Python Forum

Full Version: i think i need to use my own UTF-8 decoder code
You're currently viewing a stripped down version of our content. View the full version with proper formatting.
i think i need to use my own UTF-8 decoder code:
Output:
lt2a/phil /home/phil 126> py tokenize_stdin.py <sfc.py|cut -c1-132|lineup >/dev/null Traceback (most recent call last): File "/usr/host/bin/lineup", line 8, in <module> for arg in argv if argv else stdin: File "/usr/host/bin/../../lib/python3.6/codecs.py", line 321, in decode (result, consumed) = self._buffer_decode(data, self.errors, final) UnicodeDecodeError: 'utf-8' codec can't decode byte 0xc3 in position 1895: invalid continuation byte Traceback (most recent call last): File "tokenize_stdin.py", line 6, in <module> print(repr(x)) BrokenPipeError: [Errno 32] Broken pipe lt2a/phil /home/phil 127> py tokenize_stdin.py <sfc.py|lineup >/dev/null lt2a/phil /home/phil 128>
i suspect that cut (in first command pipeline) sliced in the middle of some multi-byte UTF-8 character and it was now being decoded with the newline byte that ends up at the end of a shorter line. the source file (sfc.py) is only ASCII so i am wondering what tokenize.tokenize() put in there that is non-ASCII enough to get up to Unicodes that are multi-byte UTF-8.

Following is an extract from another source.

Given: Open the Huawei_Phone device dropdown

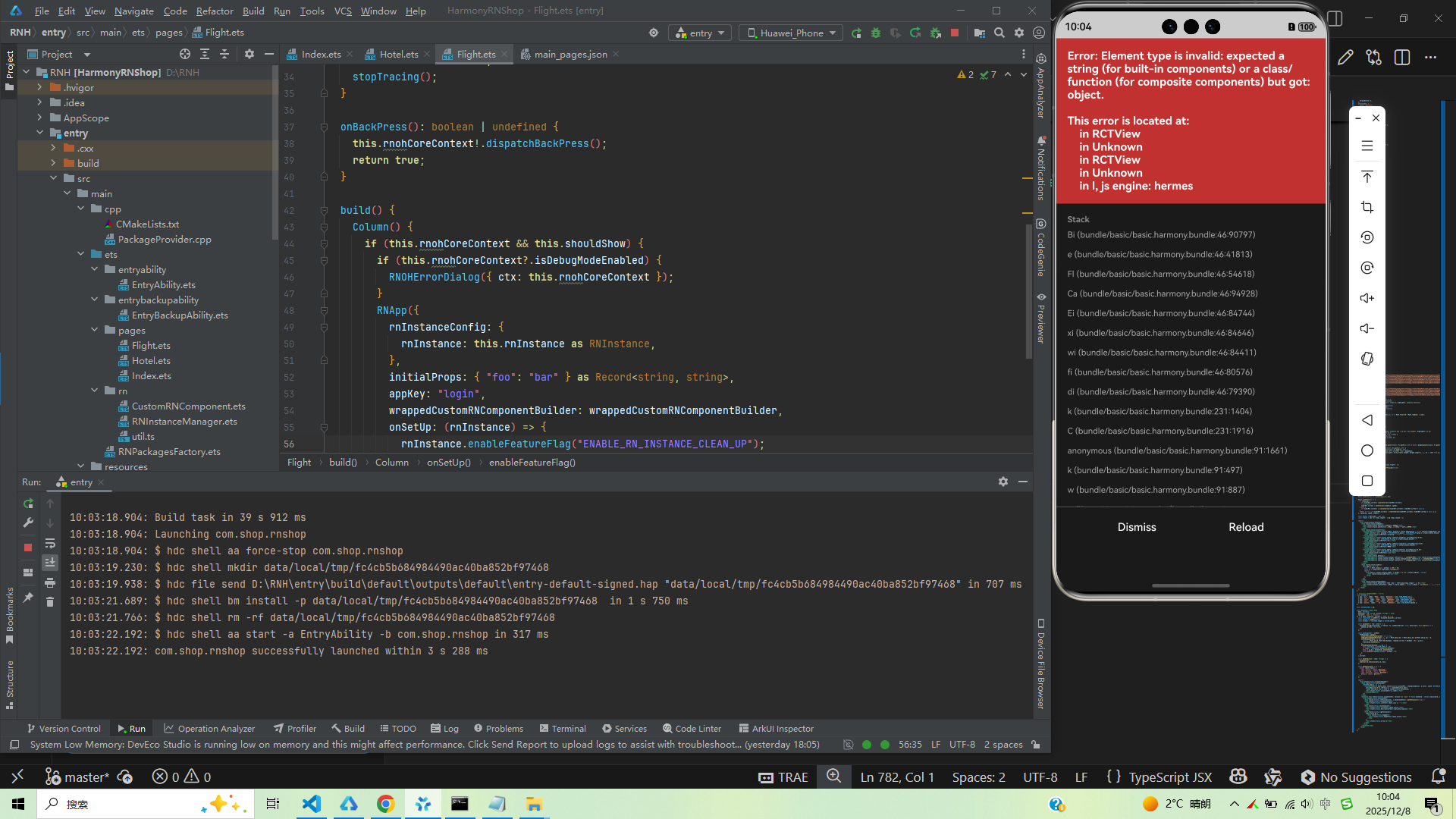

what really annoys me is that an exception has to be raised for this in a way that i can't recover from (ignore the character). UTF-8 does general make things difficult. but at least i have already made my own UTF-8 decoder. now, i just need to add some detection of this kind of error and look for possible things that messed it up that is not just a bad encoder (rare that they get put into regular use). for example, if decode comes up with bad Unicode, check for things like a newline byte that would show a bad line cut and just remove the unfinished UTF-8.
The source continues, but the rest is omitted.